Student prefix + reverse KL → on‑policy distillation (OPD).
Gradient‑level interpretation
Using the token‑level KL objective, the gradient of forward KL reduces to the standard cross‑entropy used in SFT, while the gradient of reverse KL becomes the REINFORCE policy‑gradient with a dense token‑level reward equal to the teacher‑student log‑ratio. Thus the KL direction alone decides whether training follows a supervised‑learning or a reinforcement‑learning update.
Experimental setup
All four configurations were evaluated on a controlled platform:
Teachers: Qwen‑3‑4B and Qwen‑3‑8B.
Student: Qwen‑3‑0.6B (same tokenizer family).
Training data: DeepScaleR.
Evaluation benchmarks: AIME24, AMC23, MATH500, GSM8K.
Training lengths: 128‑token windows and 4096‑token windows.
Evaluation modes: (i) standalone distillation, (ii) distillation followed by GRPO RL.
Key empirical findings
KL direction trade‑off (accuracy vs. entropy) : Reverse KL consistently yields higher Avg@k (≈ +2.45 → +3.68 points) but collapses predictive entropy, inflates generated length, and reduces Pass@k. Example: on MATH500 with a 128‑token window, student‑prefix + reverse KL raises Avg@k from 34.31 % to 42.65 % (4B teacher) and 43.23 % (8B teacher).

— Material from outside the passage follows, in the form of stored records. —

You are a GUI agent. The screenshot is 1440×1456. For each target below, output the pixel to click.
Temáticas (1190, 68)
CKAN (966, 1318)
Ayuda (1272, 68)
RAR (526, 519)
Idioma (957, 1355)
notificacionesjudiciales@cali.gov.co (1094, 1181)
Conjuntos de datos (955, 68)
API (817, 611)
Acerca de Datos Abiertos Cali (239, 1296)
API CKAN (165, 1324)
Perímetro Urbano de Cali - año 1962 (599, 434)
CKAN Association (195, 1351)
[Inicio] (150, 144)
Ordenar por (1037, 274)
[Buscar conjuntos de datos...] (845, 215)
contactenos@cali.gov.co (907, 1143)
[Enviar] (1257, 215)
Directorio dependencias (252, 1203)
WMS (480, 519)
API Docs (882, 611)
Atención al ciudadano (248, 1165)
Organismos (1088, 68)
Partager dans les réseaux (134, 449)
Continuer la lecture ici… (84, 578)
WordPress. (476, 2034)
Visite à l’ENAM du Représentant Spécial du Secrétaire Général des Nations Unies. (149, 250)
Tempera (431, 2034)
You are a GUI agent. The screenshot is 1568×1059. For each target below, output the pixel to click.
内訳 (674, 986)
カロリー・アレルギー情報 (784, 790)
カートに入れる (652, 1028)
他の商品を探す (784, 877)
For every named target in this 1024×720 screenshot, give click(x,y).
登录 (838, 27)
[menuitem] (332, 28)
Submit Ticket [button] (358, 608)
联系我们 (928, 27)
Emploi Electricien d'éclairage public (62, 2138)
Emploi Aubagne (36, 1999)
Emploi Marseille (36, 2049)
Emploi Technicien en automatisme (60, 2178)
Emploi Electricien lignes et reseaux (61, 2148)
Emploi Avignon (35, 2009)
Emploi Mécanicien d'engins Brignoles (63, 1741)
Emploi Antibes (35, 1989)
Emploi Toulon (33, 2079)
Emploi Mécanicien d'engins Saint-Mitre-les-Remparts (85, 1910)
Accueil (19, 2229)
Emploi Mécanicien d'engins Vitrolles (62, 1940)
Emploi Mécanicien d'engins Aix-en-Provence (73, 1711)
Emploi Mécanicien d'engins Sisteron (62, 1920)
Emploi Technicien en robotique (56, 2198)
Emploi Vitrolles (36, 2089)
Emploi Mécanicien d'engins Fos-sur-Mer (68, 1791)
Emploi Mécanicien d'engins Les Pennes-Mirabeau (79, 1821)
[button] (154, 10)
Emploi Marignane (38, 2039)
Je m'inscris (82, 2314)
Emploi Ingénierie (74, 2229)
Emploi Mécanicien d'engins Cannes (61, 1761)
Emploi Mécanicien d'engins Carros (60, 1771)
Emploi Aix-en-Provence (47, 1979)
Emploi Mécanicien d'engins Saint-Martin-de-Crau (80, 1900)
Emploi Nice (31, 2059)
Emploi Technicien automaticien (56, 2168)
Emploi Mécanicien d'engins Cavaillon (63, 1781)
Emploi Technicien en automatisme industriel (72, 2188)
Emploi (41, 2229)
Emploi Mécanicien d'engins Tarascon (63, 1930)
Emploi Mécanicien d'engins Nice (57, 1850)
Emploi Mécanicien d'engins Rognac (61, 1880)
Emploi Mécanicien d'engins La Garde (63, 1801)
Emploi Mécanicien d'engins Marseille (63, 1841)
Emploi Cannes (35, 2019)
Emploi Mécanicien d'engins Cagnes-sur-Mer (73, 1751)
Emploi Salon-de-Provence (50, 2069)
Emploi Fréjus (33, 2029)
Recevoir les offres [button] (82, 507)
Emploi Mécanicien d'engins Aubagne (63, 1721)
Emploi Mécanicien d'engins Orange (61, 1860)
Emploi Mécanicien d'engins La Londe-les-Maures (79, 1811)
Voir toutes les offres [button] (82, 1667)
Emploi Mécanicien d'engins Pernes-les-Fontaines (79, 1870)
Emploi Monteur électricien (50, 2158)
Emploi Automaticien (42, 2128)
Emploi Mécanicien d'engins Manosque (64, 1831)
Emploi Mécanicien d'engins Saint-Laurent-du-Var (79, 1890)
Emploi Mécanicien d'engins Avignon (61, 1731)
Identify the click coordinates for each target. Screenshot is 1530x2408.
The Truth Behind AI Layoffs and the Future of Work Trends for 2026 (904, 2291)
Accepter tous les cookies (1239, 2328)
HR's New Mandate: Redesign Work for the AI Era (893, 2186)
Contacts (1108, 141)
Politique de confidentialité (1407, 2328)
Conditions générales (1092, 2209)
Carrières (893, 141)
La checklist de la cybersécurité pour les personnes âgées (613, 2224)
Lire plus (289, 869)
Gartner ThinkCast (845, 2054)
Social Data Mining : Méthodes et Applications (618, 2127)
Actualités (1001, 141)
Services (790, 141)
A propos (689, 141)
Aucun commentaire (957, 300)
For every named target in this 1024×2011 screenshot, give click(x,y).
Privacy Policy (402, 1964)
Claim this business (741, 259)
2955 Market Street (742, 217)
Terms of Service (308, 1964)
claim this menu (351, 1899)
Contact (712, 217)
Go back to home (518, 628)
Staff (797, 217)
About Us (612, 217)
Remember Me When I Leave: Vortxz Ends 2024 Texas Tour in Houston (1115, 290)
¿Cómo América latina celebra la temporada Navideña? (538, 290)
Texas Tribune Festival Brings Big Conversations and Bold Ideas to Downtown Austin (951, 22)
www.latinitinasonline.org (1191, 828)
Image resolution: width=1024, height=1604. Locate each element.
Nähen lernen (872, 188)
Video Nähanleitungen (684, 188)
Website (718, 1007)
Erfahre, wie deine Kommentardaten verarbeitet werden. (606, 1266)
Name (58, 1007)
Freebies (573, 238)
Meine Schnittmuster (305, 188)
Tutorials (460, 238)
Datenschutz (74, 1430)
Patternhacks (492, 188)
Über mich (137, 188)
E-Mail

However, with 4096‑token windows the same setting pushes entropy to near zero, length to the 4k limit, and Pass@k falls below the forward‑KL baseline.
Prefix source trade‑off (quality vs. compute) : Given equal training steps, student prefixes provide better supervision because the student is trained on states it will actually visit (DAgger effect). Under equal FLOP budgets, teacher prefixes are cheaper: trajectories and logits can be pre‑computed and cached, avoiding online rollout and scoring.
Training length trade‑off (accuracy vs. stability) : Longer sequences improve final accuracy but amplify entropy collapse and length explosion under reverse KL. Short sequences are stable but cap performance.
Impact on downstream RL
When the four checkpoints are handed to GRPO RL, forward‑KL checkpoints retain entropy and improve steadily, whereas reverse‑KL checkpoints start from a higher Avg@k but quickly lose entropy, limiting exploration and causing accuracy to regress. Consequently, the strongest standalone distillation target is not necessarily the best starting point for a “distillation → RL” pipeline.
Proposed remedies
KL mixing : Apply a token‑level weighted mixture of forward and reverse KL. Experiments show that a forward‑KL weight ≥ 0.8 (i.e., “sufficient forward”) preserves entropy and limits length while retaining most of the reverse‑KL accuracy gain. Higher reverse‑KL weights (≥ 0.5) still cause entropy collapse and length saturation.
Entropy‑gated length curriculum : Start with a short window (128 tokens) and monitor predicted entropy. Increase the length limit only while entropy stays above a stability threshold; freeze the limit once entropy drops. Compared with fixed 4096‑token training, this schedule yields +3.6 Avg@k, up to +5.8 Pass@k, and reduces average response length by roughly threefold.
Implementation detail
The authors implemented a fused kernel that streams the full‑vocab KL computation, reducing per‑token intermediate memory from O(|V|) to O(1). This enables exact KL evaluation (no sampling approximation) for all experiments.
Practical decision table
Pure distillation targeting Avg@k: use student prefix + reverse KL (OPD).
Distillation followed by RL: prioritize entropy preservation with forward KL or a forward‑heavy KL mix.
Compute‑constrained or when teacher trajectories are already available: use teacher prefix with cached logits.
Long‑sequence distillation: combine sufficient forward KL weight with the entropy‑gated length curriculum.